Since these runs exhibit overfitting, we apply a variational information bottleneck (VIB) regularizer to address overfitting and find that not only does this address the drop in Q-values with more training (shown in the plots below), but also leads to much better and stable performance, validating the effectiveness of the proposal to add a capacity-decreasing regularizer to combat overfitting.

Scenario #2. Pick and place with multiple objects.

In this task, we modify the pick and place task to utilize many more objects (1, 5, 10, 20, 35). In this case, we find that for runs with more objects, the value of TD error is large on an absolute scale as shown in the plot in the top row below (>= 1.0 on average), while the Q-values exhibit a stable, non-decreasing trend with more training, which implies that the method is underfitting.

To address underfitting in the case of 35 objects, we utilize a higher-capacity ResNet architecture to represent the policy and use a DR3 regularizer (details of DR3 here) to address underfitting.
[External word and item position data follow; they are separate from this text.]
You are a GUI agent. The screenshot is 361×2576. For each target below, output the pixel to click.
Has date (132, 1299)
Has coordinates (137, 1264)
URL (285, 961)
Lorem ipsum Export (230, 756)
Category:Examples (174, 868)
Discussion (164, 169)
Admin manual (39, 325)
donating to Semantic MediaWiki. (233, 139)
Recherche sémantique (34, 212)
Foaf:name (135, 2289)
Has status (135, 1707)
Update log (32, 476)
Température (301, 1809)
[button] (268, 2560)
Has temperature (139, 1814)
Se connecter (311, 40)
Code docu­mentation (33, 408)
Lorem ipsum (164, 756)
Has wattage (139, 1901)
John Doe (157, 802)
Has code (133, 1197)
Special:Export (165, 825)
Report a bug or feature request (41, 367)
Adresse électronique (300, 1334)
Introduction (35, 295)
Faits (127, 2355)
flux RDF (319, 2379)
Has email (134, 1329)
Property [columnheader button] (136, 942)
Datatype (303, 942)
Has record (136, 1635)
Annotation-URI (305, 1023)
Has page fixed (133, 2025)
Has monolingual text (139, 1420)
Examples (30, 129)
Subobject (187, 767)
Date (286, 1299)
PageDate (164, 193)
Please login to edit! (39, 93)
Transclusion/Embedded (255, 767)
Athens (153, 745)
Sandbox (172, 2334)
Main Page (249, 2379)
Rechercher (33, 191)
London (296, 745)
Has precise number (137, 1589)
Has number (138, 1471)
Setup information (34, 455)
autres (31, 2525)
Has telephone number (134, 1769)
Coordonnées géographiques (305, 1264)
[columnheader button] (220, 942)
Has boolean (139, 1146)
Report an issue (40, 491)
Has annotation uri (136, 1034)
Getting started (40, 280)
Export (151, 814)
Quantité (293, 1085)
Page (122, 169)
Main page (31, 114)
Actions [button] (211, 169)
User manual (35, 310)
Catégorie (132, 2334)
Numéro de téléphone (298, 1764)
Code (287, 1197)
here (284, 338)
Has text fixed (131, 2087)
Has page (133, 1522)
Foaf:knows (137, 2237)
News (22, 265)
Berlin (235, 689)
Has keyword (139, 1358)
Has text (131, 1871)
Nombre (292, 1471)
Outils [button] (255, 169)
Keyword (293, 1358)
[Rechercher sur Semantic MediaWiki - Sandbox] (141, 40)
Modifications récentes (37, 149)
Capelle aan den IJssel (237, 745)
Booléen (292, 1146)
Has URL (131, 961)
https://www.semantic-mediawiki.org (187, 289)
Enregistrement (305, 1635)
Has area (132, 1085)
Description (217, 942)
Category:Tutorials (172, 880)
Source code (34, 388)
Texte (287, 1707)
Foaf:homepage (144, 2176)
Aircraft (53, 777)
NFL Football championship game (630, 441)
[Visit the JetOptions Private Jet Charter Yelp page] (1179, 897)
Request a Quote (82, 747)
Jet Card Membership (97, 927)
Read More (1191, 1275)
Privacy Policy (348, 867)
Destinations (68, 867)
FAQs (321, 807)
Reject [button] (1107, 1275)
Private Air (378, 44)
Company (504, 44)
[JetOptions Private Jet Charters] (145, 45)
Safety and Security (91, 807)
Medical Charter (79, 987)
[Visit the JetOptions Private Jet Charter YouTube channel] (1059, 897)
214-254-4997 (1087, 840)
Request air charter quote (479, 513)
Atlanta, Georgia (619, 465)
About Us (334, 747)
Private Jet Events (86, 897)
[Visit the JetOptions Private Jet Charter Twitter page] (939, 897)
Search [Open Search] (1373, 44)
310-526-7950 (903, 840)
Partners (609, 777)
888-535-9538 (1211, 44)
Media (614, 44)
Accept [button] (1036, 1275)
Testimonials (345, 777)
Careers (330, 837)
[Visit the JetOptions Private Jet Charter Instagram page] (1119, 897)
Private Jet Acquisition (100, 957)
In this case (bottom row in the above plots), we find that the TD error reduces to values lower than 1.0 (compare red vs blue lines for TD error), and thus our workflow suggests using this bigger architecture + DR3 penalty. For visualization purposes, we plot the performance of the policy over the course of training and find that indeed (1) the performance is stable throughout training, and (2) the performance is highest for the underfitting correction that minimizes the TD error the most (i.e., the red line, DR3 + ResNet). This indicates the efficacy of our workflow in detecting and addressing underfitting.